Puis, Mendès s'est créé une forme, et là encore il a procédé intelligemment. Pétrarque et Dante sont les deux grands poètes de la Renaissance italienne, et donc Mendès a repris les tercets sur deux rimes à Pétrarque, mais il s'est inspiré aussi de La Divine Comédie qui n'est pas composée en tercets, mais en immenses tierces rimes (on parle de terza rima tant la référence italienne s'impose). Et Mendès a inventé la tierce rime en treize vers et deux rimes, ce qu'il dit explicitement dans l'un des poèmes de Philoméla ("Canidie").
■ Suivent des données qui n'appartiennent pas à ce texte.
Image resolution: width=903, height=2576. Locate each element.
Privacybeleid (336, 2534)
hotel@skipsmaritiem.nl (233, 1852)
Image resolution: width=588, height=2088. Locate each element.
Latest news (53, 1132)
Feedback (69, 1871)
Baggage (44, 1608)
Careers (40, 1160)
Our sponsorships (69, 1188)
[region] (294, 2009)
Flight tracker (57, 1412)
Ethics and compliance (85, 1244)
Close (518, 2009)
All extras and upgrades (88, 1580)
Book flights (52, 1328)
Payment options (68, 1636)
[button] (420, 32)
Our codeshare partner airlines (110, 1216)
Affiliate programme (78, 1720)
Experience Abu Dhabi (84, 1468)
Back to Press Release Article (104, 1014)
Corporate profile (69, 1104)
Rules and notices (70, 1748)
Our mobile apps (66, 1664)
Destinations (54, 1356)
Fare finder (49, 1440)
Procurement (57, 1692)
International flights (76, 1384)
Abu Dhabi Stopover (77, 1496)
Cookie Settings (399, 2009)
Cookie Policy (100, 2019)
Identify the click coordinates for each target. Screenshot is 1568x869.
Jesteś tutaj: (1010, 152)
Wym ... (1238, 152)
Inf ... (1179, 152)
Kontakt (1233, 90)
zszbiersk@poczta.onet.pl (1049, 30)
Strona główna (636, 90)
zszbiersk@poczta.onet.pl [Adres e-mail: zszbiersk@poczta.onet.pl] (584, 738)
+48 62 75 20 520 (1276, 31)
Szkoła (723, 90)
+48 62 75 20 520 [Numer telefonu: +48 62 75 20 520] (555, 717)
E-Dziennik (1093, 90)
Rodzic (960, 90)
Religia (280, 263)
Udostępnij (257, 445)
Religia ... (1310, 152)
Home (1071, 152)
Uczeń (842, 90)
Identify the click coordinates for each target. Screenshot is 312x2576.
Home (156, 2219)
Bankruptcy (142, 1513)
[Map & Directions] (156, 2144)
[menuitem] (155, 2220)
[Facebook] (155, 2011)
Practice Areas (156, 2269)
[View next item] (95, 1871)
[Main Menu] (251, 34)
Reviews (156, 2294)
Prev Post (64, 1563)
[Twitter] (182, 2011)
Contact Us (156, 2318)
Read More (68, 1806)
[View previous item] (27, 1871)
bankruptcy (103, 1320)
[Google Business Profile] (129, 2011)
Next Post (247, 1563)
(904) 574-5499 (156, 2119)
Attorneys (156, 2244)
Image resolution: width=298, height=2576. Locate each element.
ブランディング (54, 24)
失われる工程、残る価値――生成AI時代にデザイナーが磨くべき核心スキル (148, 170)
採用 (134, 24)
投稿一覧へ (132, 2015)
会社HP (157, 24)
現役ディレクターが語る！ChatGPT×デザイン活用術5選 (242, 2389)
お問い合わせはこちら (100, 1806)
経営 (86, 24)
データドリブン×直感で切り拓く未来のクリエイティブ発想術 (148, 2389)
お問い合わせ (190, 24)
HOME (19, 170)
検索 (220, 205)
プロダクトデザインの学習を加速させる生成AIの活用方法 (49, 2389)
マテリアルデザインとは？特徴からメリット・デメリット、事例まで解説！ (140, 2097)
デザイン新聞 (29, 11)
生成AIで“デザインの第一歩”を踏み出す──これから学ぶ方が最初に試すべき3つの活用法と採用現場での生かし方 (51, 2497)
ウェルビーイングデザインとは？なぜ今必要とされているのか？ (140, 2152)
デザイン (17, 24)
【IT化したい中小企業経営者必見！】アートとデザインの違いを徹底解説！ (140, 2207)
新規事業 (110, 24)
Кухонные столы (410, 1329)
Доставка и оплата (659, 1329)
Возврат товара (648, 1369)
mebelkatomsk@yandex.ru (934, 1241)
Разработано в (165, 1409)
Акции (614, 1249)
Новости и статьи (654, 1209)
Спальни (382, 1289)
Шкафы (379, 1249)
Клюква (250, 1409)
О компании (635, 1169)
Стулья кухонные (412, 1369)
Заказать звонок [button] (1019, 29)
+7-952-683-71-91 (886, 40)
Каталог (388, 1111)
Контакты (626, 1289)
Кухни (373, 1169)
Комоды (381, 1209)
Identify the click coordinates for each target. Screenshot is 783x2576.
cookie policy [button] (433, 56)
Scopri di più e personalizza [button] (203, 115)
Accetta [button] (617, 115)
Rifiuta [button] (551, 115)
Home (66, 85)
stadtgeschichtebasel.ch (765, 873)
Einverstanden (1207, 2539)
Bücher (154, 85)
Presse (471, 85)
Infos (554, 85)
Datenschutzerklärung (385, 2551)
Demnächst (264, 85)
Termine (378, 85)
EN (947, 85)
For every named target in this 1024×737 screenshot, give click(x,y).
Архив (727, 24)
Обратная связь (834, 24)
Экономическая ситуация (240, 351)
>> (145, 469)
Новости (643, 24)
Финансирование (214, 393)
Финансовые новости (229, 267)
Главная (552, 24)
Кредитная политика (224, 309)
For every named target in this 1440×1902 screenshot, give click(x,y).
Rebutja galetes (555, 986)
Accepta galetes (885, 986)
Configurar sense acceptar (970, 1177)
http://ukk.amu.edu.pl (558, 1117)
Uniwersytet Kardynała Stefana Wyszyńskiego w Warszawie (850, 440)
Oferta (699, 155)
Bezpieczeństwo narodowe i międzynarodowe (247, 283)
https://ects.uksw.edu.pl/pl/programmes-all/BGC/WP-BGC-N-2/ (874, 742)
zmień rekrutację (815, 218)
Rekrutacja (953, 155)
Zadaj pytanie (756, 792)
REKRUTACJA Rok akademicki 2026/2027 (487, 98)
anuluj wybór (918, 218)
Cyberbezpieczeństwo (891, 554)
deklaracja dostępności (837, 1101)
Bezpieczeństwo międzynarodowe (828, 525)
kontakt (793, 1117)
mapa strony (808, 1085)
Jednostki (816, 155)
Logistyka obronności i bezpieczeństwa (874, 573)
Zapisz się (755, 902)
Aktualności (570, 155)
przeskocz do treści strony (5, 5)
Remarquez que le sonnet en quatorze vers se rapproche de la dimension de la tierce rime satanique de Mendès, satanique parce que le duo de rimes tombe sur le nombre maléfique treize. D'ailleurs, le sonnet où le dernier vers ne rime pas ("Calonice") fait allusion à la terza rima puisque le sonnet arrête de rimer au-delà du treizième vers. Mendès n'est pas un grand poète, mais force est de constater qu'il a eu des idées d'élaboration très ingénieuses pour son premier recueil censé le lancer. Il a eu des idées à même de servir ses ambitions de reconnaissance littéraire, même s'il lui manquait le don naturel.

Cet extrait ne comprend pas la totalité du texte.